Translate this scenario to a Twenty20 match: England needs 100 to win with seven overs to go and five wickets in hand. Over number 14 is a maiden, not one run is scored. The online betting sites go berserk, the odds change massively. Now suppose the batsman had been bribed to play out that maiden over.
It does not necessarily follow that England will lose the match. The same batsman could bat with commitment and hit three sixes in the next over he faces, taking his team to victory. His deal — and the fixing syndicate’s interest — may have been limited to pre-determining over 14, not on pre-determining the entire match. That is why spot fixing is not always equal to match fixing. Match fixing is often a collateral consequence of spot fixing.
Spot fixing is most lucrative when the odds are volatile and when there are high chances of one bad or good over or one dismissal affecting the odds. As such, T20 is better suited to this industry than a five-day Test match.
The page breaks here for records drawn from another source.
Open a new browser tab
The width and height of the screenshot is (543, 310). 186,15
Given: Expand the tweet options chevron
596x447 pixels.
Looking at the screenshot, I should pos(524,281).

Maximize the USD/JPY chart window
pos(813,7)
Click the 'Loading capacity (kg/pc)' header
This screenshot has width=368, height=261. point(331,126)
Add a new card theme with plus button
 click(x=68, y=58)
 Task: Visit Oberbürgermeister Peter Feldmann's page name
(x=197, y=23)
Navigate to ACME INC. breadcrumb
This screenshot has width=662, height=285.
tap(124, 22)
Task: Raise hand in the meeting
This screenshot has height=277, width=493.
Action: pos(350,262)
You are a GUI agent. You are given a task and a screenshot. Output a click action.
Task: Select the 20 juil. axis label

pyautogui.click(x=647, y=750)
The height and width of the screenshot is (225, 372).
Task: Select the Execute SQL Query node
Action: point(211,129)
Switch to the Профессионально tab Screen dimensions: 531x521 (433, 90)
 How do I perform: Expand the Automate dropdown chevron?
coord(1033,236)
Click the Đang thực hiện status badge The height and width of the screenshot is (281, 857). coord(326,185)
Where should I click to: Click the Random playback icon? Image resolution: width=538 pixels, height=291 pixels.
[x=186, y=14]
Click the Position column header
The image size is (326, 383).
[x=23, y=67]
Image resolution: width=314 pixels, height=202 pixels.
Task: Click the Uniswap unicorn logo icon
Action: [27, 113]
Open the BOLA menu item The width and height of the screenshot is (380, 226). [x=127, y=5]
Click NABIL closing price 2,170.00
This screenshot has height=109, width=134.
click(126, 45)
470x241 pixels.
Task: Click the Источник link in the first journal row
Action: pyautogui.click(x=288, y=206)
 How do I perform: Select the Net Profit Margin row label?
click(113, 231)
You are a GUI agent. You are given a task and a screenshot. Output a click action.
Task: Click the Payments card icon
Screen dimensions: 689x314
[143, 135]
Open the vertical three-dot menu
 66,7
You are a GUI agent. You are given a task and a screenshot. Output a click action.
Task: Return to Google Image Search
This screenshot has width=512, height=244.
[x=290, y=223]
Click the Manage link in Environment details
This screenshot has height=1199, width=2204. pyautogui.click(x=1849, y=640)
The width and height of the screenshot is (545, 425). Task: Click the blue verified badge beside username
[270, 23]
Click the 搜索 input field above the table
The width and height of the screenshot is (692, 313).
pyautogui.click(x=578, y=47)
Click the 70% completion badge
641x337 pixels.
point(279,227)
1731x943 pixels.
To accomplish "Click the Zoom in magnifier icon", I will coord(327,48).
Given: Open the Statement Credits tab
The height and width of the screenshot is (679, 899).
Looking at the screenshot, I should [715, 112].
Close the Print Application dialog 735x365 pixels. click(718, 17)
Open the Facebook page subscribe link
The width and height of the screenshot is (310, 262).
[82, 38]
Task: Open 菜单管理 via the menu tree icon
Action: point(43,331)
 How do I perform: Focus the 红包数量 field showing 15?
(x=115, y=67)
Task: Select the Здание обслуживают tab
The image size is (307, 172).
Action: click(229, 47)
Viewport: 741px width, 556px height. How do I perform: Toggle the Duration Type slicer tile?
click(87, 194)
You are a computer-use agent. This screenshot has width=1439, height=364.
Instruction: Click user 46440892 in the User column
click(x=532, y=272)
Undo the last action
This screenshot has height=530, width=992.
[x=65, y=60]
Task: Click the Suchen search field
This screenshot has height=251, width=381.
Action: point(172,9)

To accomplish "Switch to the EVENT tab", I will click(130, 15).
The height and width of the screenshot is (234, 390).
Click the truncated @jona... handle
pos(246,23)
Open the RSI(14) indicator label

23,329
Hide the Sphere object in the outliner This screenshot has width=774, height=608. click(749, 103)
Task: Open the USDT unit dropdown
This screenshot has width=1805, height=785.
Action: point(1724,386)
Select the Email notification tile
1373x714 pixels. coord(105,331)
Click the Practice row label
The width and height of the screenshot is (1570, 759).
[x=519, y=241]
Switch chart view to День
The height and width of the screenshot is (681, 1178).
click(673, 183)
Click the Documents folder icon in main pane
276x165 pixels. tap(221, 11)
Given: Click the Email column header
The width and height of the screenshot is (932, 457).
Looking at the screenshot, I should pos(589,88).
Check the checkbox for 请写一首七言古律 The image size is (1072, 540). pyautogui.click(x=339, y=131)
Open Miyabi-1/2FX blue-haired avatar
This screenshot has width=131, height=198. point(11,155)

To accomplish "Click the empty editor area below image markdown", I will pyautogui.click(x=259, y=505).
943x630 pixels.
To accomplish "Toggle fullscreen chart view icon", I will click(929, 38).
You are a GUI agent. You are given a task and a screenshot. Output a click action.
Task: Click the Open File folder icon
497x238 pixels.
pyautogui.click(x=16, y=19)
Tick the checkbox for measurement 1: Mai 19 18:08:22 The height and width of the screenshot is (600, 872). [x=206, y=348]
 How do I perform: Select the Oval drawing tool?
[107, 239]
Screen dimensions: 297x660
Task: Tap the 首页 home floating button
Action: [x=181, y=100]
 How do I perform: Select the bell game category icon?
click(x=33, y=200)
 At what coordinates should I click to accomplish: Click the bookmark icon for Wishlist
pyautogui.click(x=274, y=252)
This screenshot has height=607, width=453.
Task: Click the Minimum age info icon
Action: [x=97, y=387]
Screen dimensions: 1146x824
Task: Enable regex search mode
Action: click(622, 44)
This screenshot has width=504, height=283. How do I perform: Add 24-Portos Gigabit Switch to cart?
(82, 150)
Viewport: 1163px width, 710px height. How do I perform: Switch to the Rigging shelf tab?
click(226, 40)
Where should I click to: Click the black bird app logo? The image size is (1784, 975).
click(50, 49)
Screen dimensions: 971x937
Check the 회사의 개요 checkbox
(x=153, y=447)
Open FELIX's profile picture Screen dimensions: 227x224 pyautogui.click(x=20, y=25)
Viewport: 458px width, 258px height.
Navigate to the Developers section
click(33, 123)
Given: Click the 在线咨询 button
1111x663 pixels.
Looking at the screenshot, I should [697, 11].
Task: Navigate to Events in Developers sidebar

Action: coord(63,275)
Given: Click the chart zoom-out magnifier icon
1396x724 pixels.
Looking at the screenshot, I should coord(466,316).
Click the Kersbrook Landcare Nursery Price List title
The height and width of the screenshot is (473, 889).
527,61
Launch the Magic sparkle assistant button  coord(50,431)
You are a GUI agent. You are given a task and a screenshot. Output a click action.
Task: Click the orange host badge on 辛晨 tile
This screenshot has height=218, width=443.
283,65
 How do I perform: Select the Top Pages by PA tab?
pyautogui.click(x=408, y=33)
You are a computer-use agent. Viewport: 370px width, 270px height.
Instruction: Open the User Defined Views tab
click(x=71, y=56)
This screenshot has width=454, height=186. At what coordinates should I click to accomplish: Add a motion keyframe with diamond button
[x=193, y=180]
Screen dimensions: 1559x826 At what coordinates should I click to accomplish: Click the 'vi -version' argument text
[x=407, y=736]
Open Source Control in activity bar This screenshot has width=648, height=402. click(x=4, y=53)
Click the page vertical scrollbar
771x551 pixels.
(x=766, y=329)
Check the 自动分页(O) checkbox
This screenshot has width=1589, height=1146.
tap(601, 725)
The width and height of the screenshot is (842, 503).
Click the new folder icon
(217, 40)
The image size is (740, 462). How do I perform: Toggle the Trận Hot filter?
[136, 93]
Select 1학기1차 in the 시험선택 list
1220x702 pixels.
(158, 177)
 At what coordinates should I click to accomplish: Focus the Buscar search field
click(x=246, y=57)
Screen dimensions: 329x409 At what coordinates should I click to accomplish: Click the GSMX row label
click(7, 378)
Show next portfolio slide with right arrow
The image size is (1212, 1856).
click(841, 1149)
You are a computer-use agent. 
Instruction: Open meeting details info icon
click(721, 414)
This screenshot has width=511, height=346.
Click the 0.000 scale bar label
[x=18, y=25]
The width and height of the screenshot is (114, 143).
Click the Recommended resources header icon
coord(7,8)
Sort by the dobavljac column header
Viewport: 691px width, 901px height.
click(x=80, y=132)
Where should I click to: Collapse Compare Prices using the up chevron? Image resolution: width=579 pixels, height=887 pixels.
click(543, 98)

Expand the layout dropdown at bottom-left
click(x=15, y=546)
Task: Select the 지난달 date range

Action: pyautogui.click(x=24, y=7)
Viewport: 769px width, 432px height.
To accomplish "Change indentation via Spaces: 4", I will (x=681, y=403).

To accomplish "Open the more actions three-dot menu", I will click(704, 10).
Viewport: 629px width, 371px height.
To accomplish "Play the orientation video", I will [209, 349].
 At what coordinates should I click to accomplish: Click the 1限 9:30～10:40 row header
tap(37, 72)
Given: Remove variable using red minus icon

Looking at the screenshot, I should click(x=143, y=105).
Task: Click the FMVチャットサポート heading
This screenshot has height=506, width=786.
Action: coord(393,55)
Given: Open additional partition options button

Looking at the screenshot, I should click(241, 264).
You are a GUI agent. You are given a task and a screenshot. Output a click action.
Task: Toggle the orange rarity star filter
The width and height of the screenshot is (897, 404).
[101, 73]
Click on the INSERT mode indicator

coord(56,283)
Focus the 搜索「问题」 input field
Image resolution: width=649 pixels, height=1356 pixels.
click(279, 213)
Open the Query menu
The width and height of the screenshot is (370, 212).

Market statistics bear this out. Cricket — especially T20 cricket — is one of the most bet on sports on betting sites. Betfair (www.betfair.com) is the world’s leading sports betting company. According to insiders, a top golf tournament, say the US Masters, would attract bets worth £2 to 3 million on Betfair.
Cricket seems to do better. During the 2010 T20 World Cup in the West Indies, each match drew bets worth £3 million to 4 million. In contrast, the Indian Premier League, which preceded the T20 World Cup by a few days, saw betting amounting to over £12 million per match on Betfair.
This is betting, it could be contended, and betting on a legal site. How does it suggest fixing? To be fair it doesn’t. It does indicate though that Indian and Pakistani and South Asian punters — who clearly bring the incremental bets to the Betfair site during marquee cricket tournaments — are investing a king’s ransom on cricket gambling. The motivation for some of them to rig events is strong. The legal status of the betting site makes no difference.